When I first came to the US on an F-1 visa, everyone told me not to buy. “You might leave.” So I rented — for seven years. Then I got my H-1B, then my green card, and I started wondering whether I should have bought earlier.
The honest answer: for my situation, renting was probably right. But the math surprised me, and the timeline matters a lot more than most people realize.
The Basic Math: 5-Year Scenario
Using a $300k house, 20% down, 6.3% mortgage, 3% annual home appreciation, and $2,000/month rent:
| Cost | Renting | Buying (20% down) |
|---|---|---|
| Down payment | $0 | $60,000 |
| Monthly payments (60 mo) | $120,000 | $85,860 |
| Property tax (5 yr) | $0 | $20,000 |
| Maintenance (5 yr) | $0 | $15,000 |
| Closing + selling costs | $0 | $30,500 |
| Home appreciation | — | +$48,000 |
| Mortgage interest deduction | — | +$8,000 |
| Net cost after 5 years | $120,000 | $160,360 |
At 5 years, renting is about $40k cheaper. That changes significantly over time:
| Timeline | Rent total | Buy total | Winner |
|---|---|---|---|
| After 5 years | $120,000 | $160,360 | Rent ($40k ahead) |
| After 10 years | $280,000 | $240,000 | Buy ($40k ahead) |
| After 20 years | $620,000 | $280,000 | Buy ($340k ahead) |
The break-even is around 7–8 years. Before that, renting usually wins. After that, buying wins by an increasingly large margin — mostly because rent compounds upward while a fixed-rate mortgage payment stays flat.
Costs People Forget to Count
On the renting side: rent increases 3–5% per year (after 10 years your $2,000 rent becomes $2,600+), moving costs every few years ($2,000–5,000 per move), and no equity at the end — every payment disappears.
On the buying side: property tax ($3,000–8,000/year depending on state), maintenance at 1–2% of home value annually, HOA fees if applicable ($200–500/month), and selling costs of 5–6% when you eventually move.
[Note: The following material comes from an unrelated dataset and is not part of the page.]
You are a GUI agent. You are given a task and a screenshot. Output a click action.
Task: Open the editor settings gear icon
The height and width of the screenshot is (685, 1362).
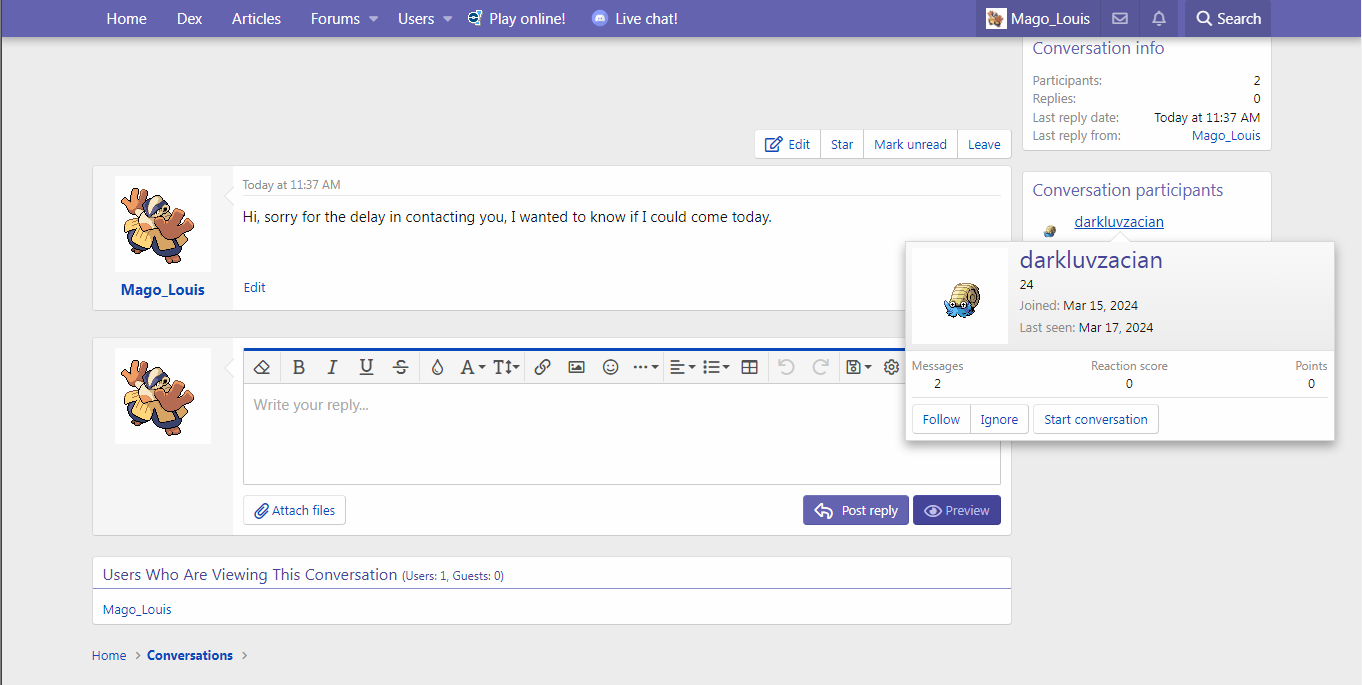(x=891, y=367)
Plus the opportunity cost of the down payment — $60k invested in index funds over 10 years is a real number.
The Immigrant Calculation
If you’re on F-1, H-1B, or waiting for a green card, the standard rent vs buy math doesn’t fully apply. The timeline question — “how long will you stay?” — is much harder to answer when your stay depends on visa renewals and lottery outcomes.
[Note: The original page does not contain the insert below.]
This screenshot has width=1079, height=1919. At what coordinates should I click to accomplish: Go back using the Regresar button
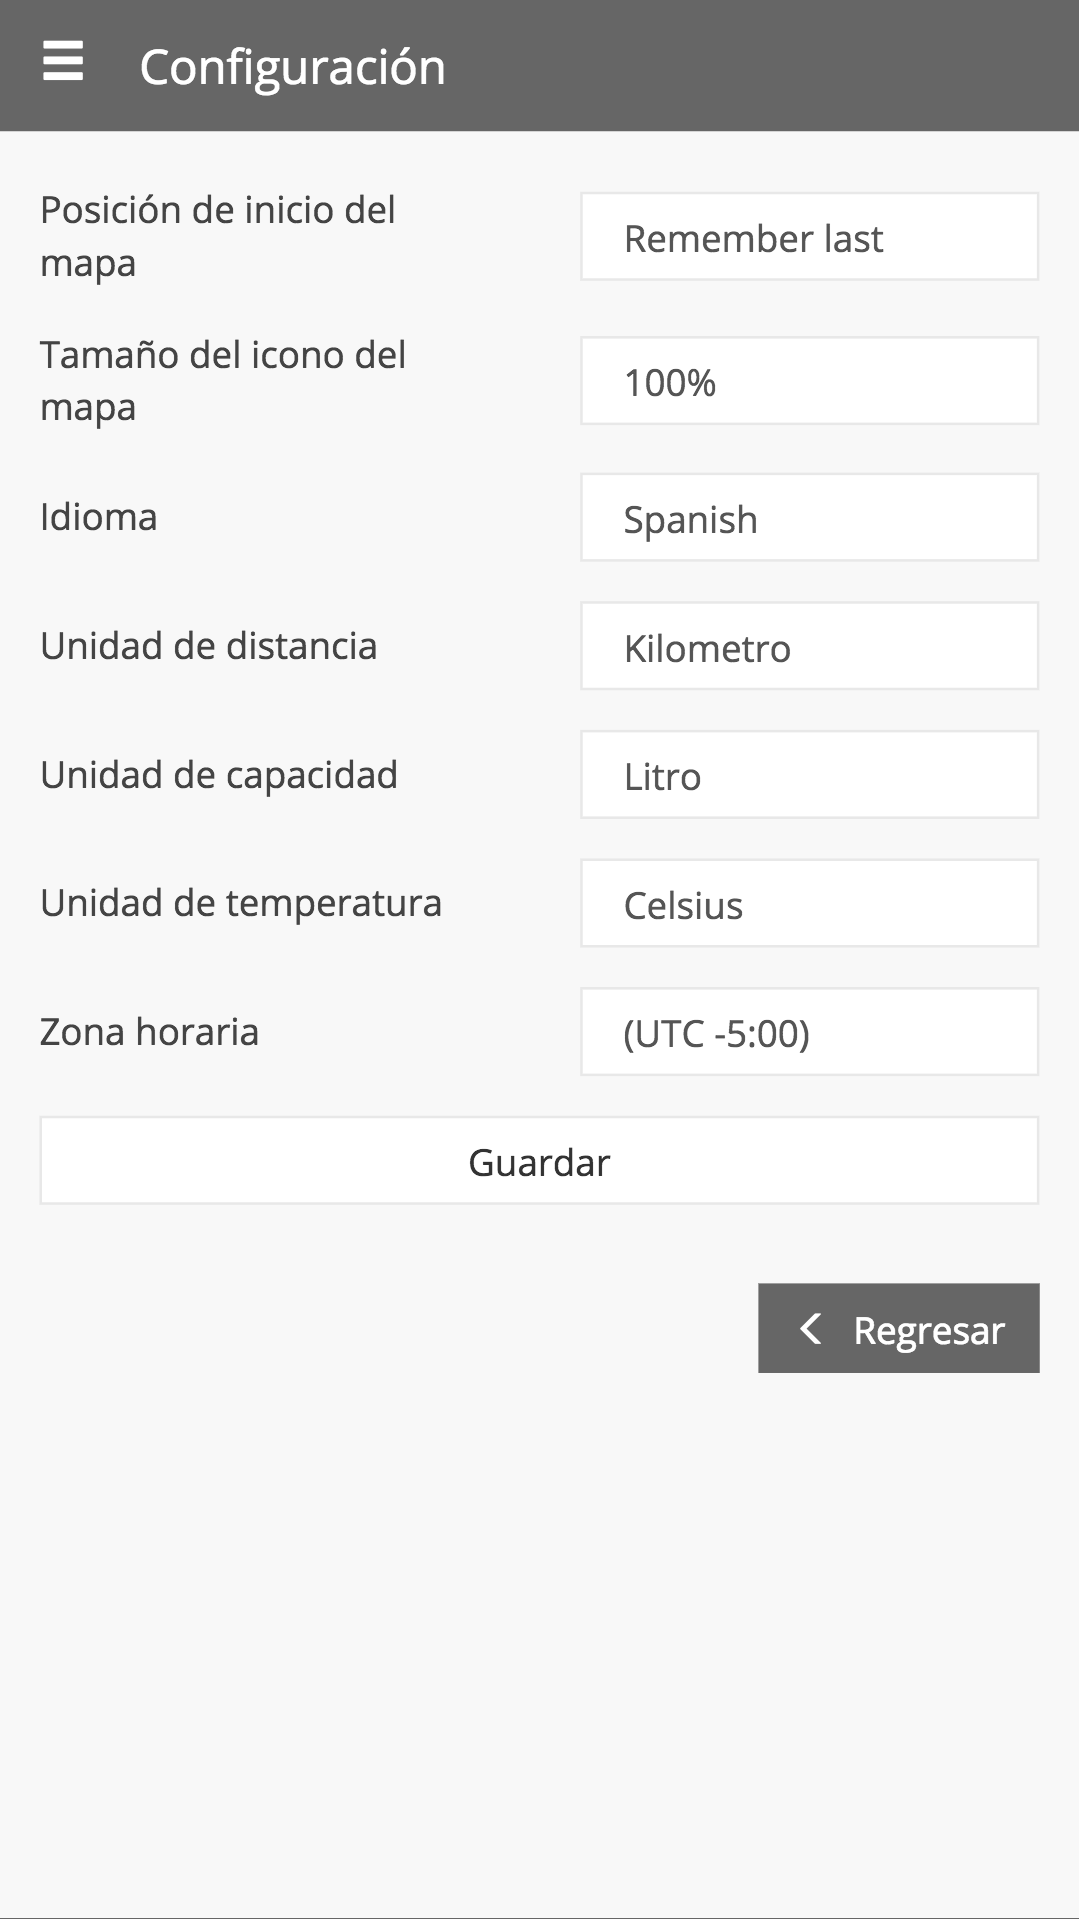pyautogui.click(x=898, y=1328)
| Status | Recommendation | Why |
|---|---|---|
| F-1 student | Rent | Timeline too uncertain |
| OPT (STEM) | Rent | 3-year window, H-1B uncertain |
| H-1B (no I-140) | Rent | GC timeline unpredictable, 5–10 years |
| H-1B (I-140 approved) | Consider | Likely to stay, but still some risk |
| Green card holder | Buy (if finances allow) | Permanent resident, uncertainty gone |
I rented through F-1, OPT, and H-1B. Got my green card in 2026 and am now seriously looking at buying. For most of those years, renting was the right call — not because of the math, but because the timeline was genuinely unclear. The math only works if you actually stay long enough.
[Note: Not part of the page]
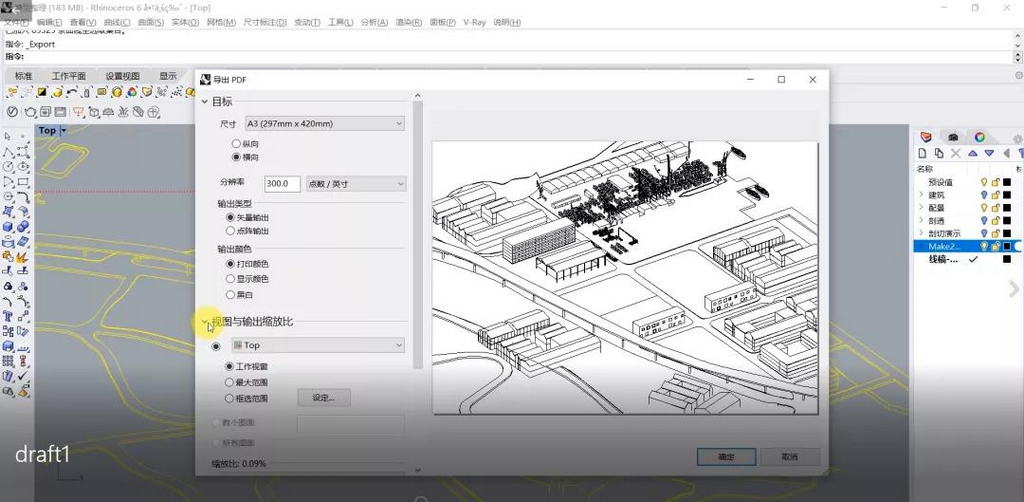1024x502 pixels.
Task: Open the Layers panel tab icon
Action: (x=926, y=137)
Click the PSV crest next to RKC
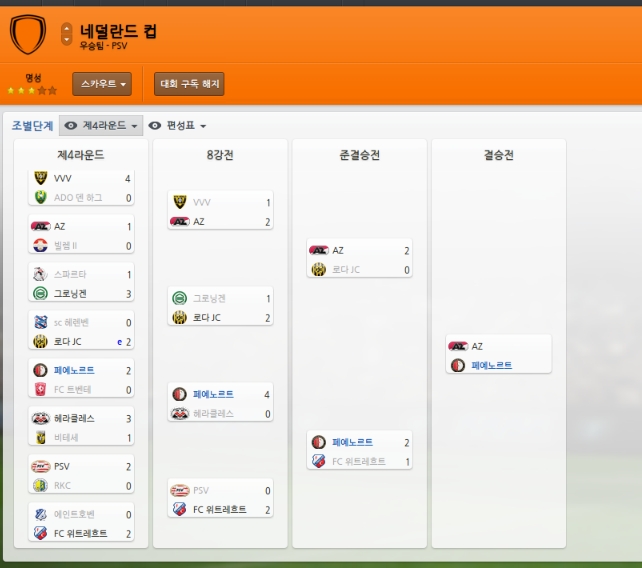642x568 pixels. (41, 466)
A Simple Decision Framework
Run through these questions in order:
- How long will you stay? Under 3 years: rent. 3–5 years: depends. 5+: lean toward buying.
- Do you have 20% down? Without it, PMI adds $150–300/month and the math gets worse for buying.
- Is your visa situation stable? If you could be forced to leave, buying ties you to a property you’d need to sell or rent out remotely.
- Is your job stable? A mortgage is a 30-year commitment. Buying during a period of job uncertainty adds real risk.
- Can you comfortably cover mortgage + tax + insurance + maintenance? The total is usually 30–40% higher than the mortgage payment alone.
For most people in the US under 5 years — especially immigrants whose timeline isn’t fully in their control — renting is usually the lower-risk choice even if it’s not always the cheaper one long-term. The flexibility has real value that doesn’t show up in a spreadsheet.
What I’m Doing
Now that I have a green card, I’m actively saving toward a down payment. My target is 20% to avoid PMI and to make the lender math cleaner. I’m also waiting until I’ve been at my current job for 2+ years, which makes income verification easier. No rush — doing it right matters more than doing it fast.